Maybe 2012 will be the end of the world. If the New Orleans Saints making it to the Super Bowl isn't a sign that it's the End Times, then I may lose faith in the apocalypse altogether.
It's impossible to describe how the people of this area have reacted to this one sporting event. On Monday, the Large Southern University where I work looked like it does on Ash Wednesday morning,* except about half the people who made it in were wearing black and gold. It has dominated the local papers every day. Fleur de lis earrings and hats and shirts and ties and pretty much anything else you can imagine are showing up everywhere. My hair stylist, who pretty much hates football, couldn't shut up about it. Actually, no one can shut up about it.
Picture from here
I am not immune. Even though I have become more circumspect in recent years where Big Sport is concerned, I have been a Saints fan since Archie Manning was the team's quarterback, long before I lived in this area. I liked them initially, not in spite of their keystone cop incompetence, but almost because of it. When I'm watching a team so bad that they inspire their fans to wear grocery bags over their heads, I feel I am among my people. Saints fans have always understood that winning is important, but passing a good time with good people is what really counts. The Saints have flirted with greatness before, but we always had faith that it wouldn't stick.
Somehow it all got more serious after the hurricane. A lot has been written about what the Saints have meant to New Orleans since Katrina. Some of it is probably even true. The players and coaches have carried a heavy load these last four years. What makes me respect them more is that they took it upon themselves. For the most part, the players welcomed the association, and gave their money, their time and their talent to creating something good to people who desperately needed something good.
Maybe the most miraculous thing the Saints have managed to do is redeem the Superdome. The Dome is as much a symbol of the city to area residents as the French Quarter, or drive-through daiquiri shops. After Katrina it became a symbol of despair, disillusionment and all that was lost. Many people thought it should be demolished. For most of the rest of us it was going to be an enormous, painful reminder of a time we would rather forget, impossible to miss on a drive into downtown New Orleans. This past Sunday it was the place we most wanted to be, and the pain was blasted away in the roar of the 72,000 faithful, screaming and crying with joy for a day they never thought would come.
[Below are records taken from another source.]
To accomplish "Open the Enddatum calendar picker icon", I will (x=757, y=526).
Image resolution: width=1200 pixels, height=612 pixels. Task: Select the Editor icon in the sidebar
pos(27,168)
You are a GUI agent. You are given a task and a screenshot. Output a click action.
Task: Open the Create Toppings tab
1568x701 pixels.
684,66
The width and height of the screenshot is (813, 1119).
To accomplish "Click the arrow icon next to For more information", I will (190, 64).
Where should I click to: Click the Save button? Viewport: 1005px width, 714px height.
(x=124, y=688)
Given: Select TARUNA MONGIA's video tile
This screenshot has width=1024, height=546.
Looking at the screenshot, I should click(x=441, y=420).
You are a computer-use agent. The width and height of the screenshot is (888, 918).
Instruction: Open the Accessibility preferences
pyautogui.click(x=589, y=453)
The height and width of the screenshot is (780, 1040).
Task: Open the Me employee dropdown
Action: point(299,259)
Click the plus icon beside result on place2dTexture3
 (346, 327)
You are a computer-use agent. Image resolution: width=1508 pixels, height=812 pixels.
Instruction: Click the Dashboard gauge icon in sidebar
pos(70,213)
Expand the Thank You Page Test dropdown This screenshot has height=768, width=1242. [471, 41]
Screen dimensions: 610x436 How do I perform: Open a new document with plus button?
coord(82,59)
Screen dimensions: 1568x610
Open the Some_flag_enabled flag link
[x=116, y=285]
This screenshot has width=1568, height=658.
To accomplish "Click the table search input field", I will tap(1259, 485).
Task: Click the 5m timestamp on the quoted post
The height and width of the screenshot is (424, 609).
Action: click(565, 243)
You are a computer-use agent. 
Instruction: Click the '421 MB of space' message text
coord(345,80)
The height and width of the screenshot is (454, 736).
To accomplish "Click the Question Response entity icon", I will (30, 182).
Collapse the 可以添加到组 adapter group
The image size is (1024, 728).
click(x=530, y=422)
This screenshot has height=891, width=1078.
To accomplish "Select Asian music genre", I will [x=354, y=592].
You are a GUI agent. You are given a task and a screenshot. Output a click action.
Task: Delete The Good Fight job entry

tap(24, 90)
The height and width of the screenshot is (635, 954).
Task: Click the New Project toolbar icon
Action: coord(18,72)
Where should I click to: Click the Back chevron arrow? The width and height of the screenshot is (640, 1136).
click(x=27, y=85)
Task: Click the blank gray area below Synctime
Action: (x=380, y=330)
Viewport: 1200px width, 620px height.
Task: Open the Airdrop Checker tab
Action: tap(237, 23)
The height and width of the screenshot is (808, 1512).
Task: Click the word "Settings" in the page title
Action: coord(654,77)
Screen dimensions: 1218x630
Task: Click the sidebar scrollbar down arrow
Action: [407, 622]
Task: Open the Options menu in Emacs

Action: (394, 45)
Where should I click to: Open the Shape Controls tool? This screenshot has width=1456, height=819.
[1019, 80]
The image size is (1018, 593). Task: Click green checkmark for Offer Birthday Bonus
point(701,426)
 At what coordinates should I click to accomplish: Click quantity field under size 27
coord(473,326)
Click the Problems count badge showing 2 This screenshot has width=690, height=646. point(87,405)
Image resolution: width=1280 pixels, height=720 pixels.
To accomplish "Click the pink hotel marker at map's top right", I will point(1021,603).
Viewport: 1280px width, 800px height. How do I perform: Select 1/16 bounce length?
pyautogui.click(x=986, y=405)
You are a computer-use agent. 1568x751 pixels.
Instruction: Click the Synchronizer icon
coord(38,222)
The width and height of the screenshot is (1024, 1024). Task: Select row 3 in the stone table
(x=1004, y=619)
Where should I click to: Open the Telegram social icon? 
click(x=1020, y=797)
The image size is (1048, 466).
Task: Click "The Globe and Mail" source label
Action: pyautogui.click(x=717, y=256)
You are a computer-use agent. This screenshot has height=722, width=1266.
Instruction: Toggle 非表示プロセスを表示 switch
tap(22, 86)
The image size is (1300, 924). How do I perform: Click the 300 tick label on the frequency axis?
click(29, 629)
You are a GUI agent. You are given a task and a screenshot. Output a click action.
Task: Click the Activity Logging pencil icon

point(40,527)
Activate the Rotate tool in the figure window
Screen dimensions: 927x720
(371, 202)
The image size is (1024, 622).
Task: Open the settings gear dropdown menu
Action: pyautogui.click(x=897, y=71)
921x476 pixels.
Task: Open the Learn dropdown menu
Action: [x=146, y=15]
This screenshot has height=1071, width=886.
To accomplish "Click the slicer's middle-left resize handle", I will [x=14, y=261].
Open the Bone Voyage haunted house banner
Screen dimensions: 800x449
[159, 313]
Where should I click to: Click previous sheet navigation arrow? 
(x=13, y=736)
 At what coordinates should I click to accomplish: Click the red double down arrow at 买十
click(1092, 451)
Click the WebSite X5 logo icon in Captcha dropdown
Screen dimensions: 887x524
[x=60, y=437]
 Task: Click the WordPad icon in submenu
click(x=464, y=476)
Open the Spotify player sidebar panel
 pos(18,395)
There are a lot of reasons why the Saints probably shouldn't win the Super Bowl. Many of them are the same reasons they were not going to defeat Minnesota on Sunday. And everyone's luck runs out sooner or later. But I wouldn't bet against them. And win or lose, with the Saints in the Super Bowl a little over a week before Mardi Gras, the Gulf Coast will be rocking it like a hurricane. It should be a weekend to remember.
*Ash Wednesday is the day after Mardi Gras. The university doesn't even try to have classes until after noon that day.